I was no Holly Golightly, dangling a golden cigarette holder over my matrimonial decisions; I had purpose, plans, and definite taste that dare not be diluted. Who needs a white picket fence (especially in New York) when you could pick out your own Tiffany’s china pattern?
I fell in love once again, not with my fiancé, but with Coalport, made in England; an understated floral blue bouquet of designs on a white understated pattern. It was so me, so us, so New York and…it bore no resemblance to my mother’s china, my mother-in-law’s, or my grandmother’s. My Tiffany’s counterpart’s bifocals inched down her powdered nose in approval. I had arrived.
Here comes the part where I recommend eloping. China patterns be damned, they can come later. The sitcom of marriage begins, bangs the monogrammed drum loudly veering towards melodrama, and a perfectly sane and welcomed ritual goes, well, berserk.
I was living with my parents at the time. Each package that arrived from Tiffany’s deserved its own “ooh and ahh,” and an immediate, handwritten thank you note on stationery selected at Marianne Strong’s.
I opened my dinner plates. I was in love, big time. “You can send those back,” my mother all but ordered. “Your Aunt Leona is getting them for you wholesale in England. It may take a few weeks but you’ll have them. You can thank her now.”
My new-found independence was becoming nauseous. Why not just keep the plates, and have extras when Aunt Leona came through? She was confusing the Plaza with the Waldorf, and all our names were getting scrambled, so why get her involved in the plates that I loved?
The plates went back.
Cut to my first dinner party when I had eight sets of everything, but no dinner plates. “What happened to Aunt Leona’s Coalport connection?
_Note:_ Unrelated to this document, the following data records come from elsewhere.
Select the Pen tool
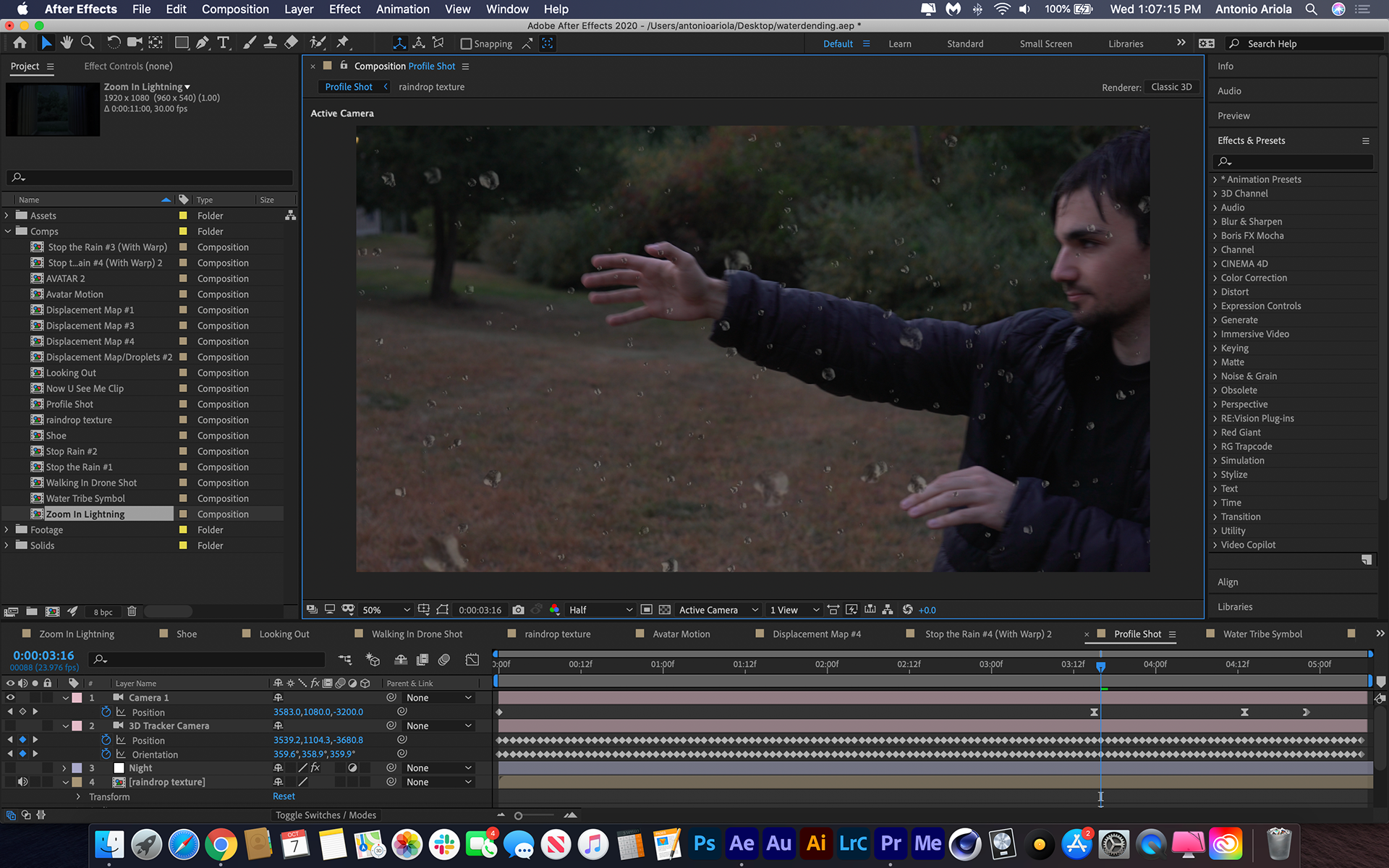 [x=203, y=43]
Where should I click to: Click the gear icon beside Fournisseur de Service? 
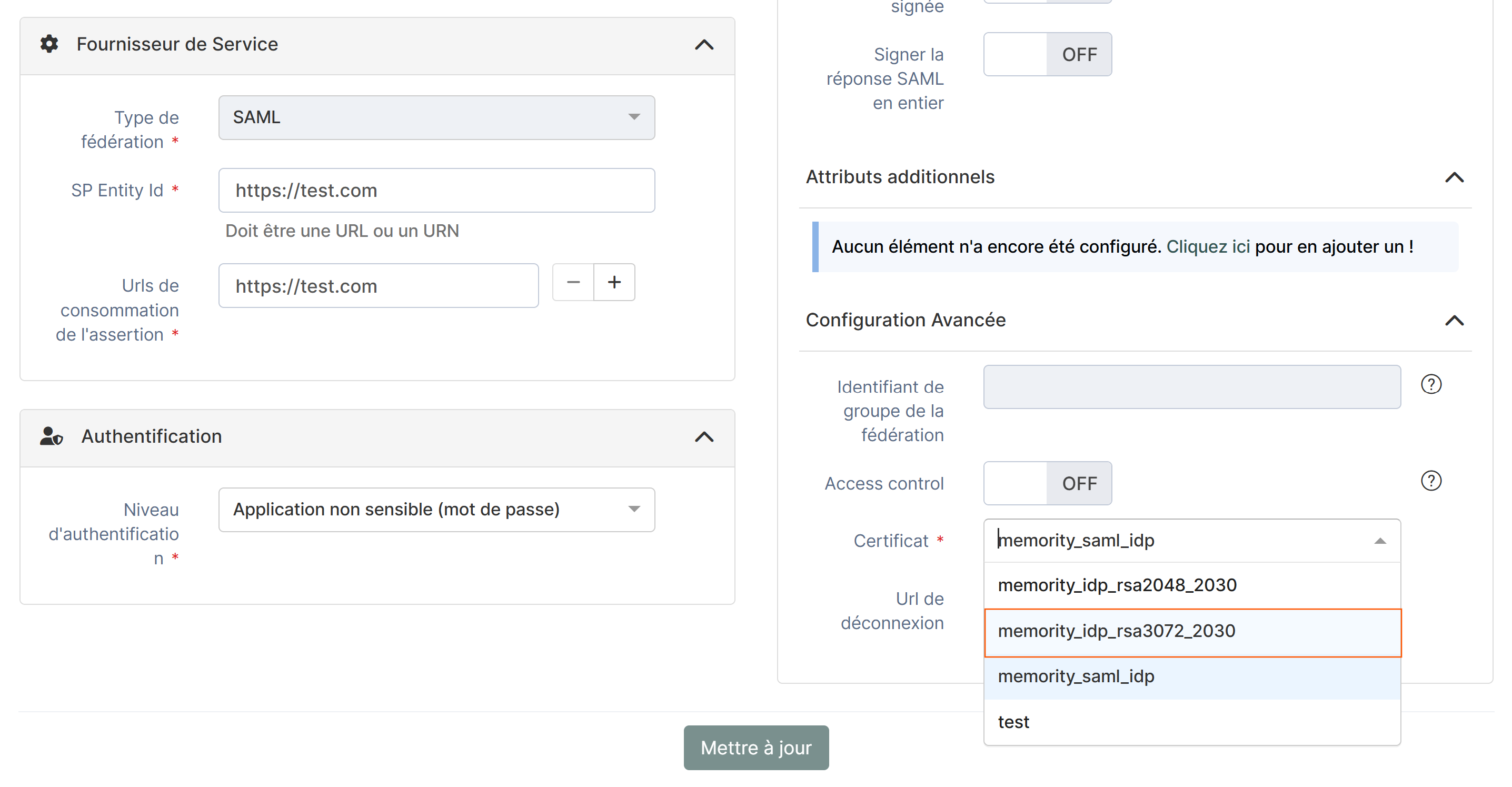(49, 44)
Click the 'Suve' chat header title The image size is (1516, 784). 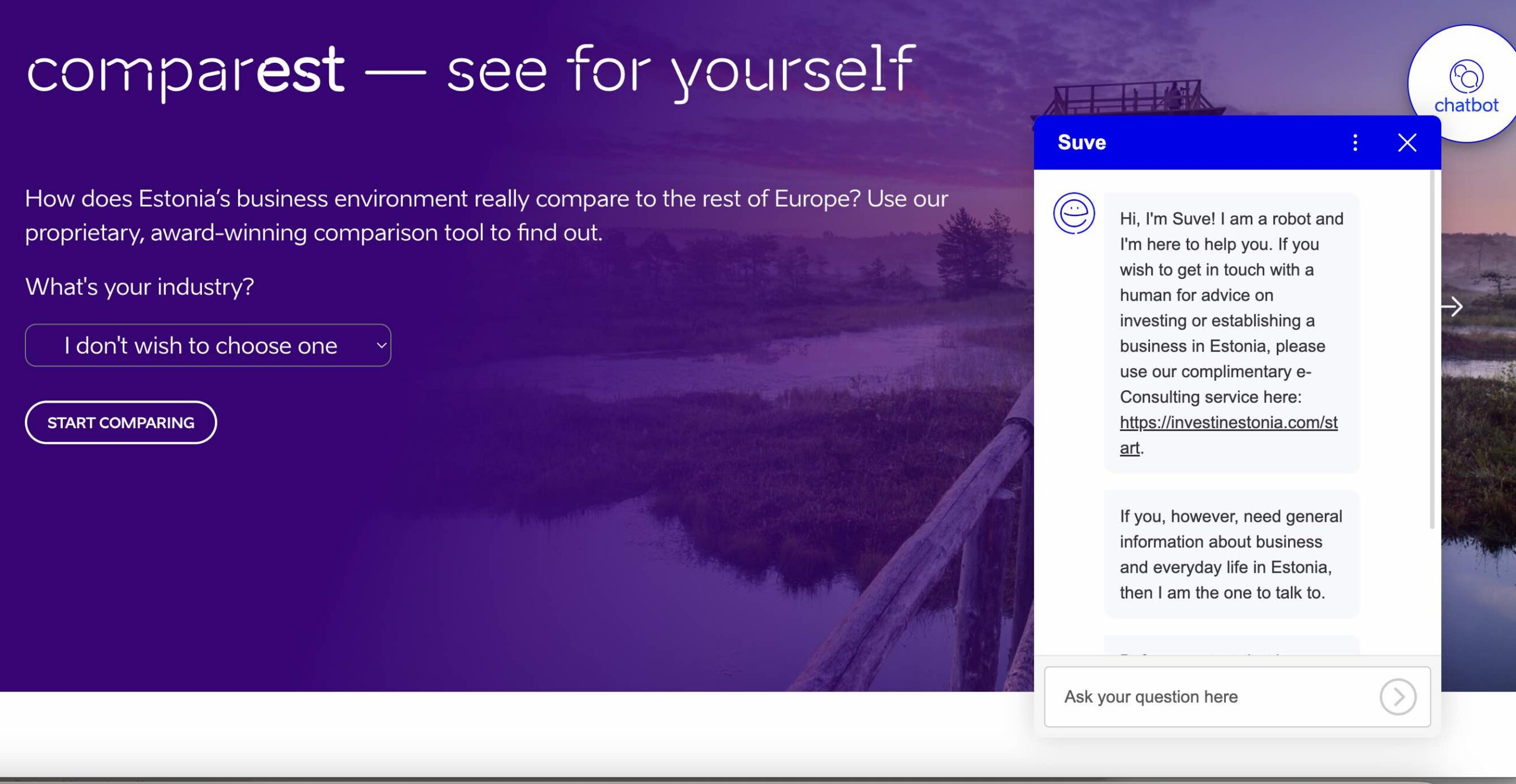(x=1081, y=143)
I have no dinner plates?”
My mother called Aunt Leona, then called me right back.
“Aunt Leona wanted to know if you would like something of hers. I said you would be delighted.”
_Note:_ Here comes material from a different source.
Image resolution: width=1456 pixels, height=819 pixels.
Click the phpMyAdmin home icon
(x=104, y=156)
“I’m not delighted. I returned the Coalport.”
The next day a set of weary beige Wedgewood plates, wrapped in the Herald Tribune, arrived from Aunt Leona with a note. They were in a used Bonwit’s box. I didn’t bother with the note.
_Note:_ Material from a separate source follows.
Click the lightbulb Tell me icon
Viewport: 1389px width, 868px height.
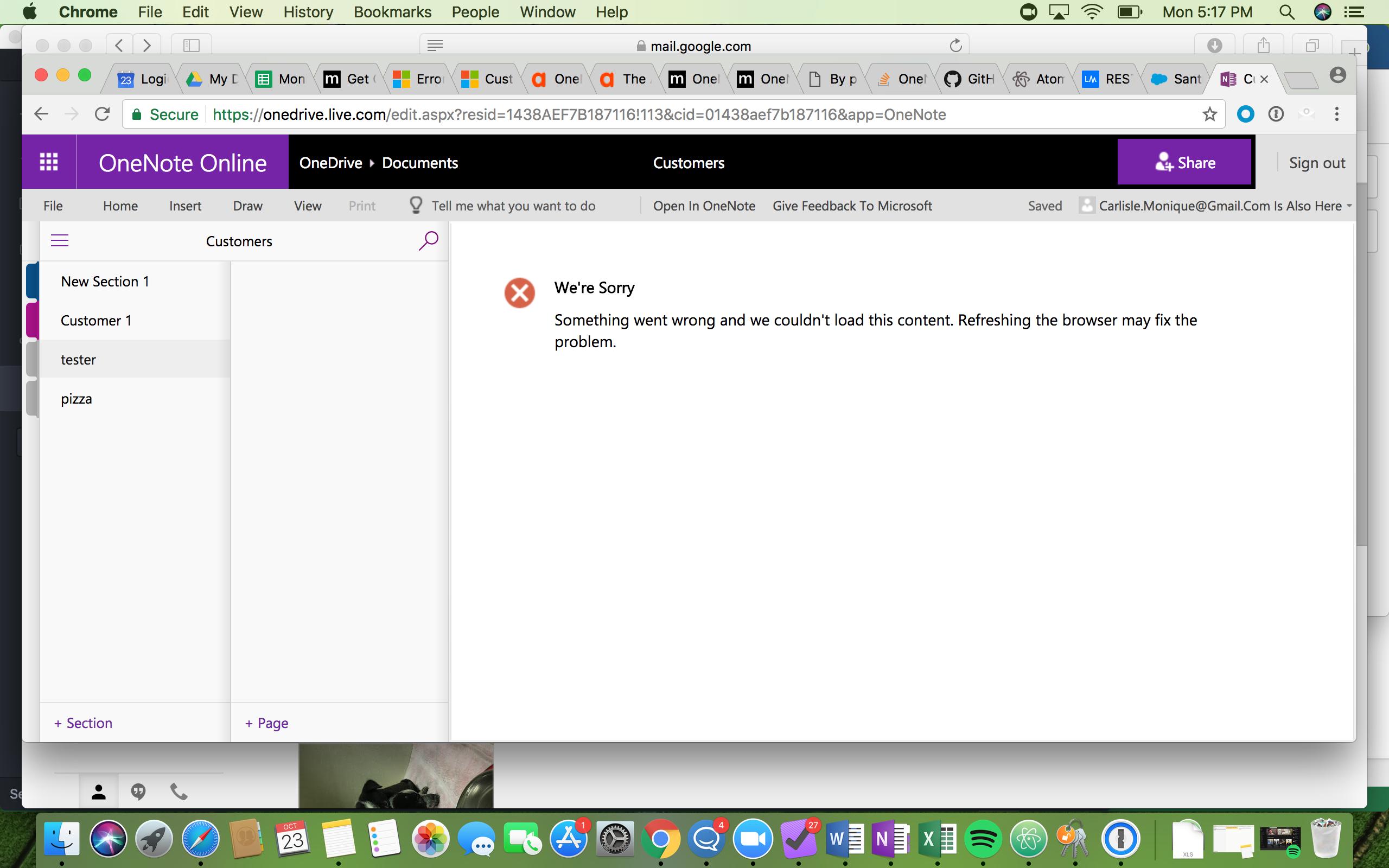[x=416, y=206]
Then there was the hat. I wanted to be married in a hat. My mother and I headed to Bergdorf’s. We had both taken a valium to deal with this harrowing experience. I was a virgin valium bride until now. The valium hit hard. It hit my mother harder. We were both wobbly and giggly, and the thought of making a decision about a wedding hat seemed overwhelming. My mother was playing her favorite shopping game: let’s see how fast we can get out of here, without tripping over the queue of Hare Krishnas swooping outside.
“Let’s take that one,” she pointed to a supple white hat with a wide rim, anchored in fake flowers and ribbons.
My mother didn’t “do” fake flowers.
“What about the flowers?” I asked in shock.
“We’ll deal with that later.”
And deal with it we did. We unraveled one flower at a time, then one bow, and the Bergdorf hat that had cost close to $100, now resembled the poor cousin from Seventh Avenue (God forbid).
Beauty is in the eyes of the bride-to-be. Stay focused.
“I like it, but it’s yellow, and I’m like, I didn’t want yellow for my engagement ring.” So very Paris Hilton.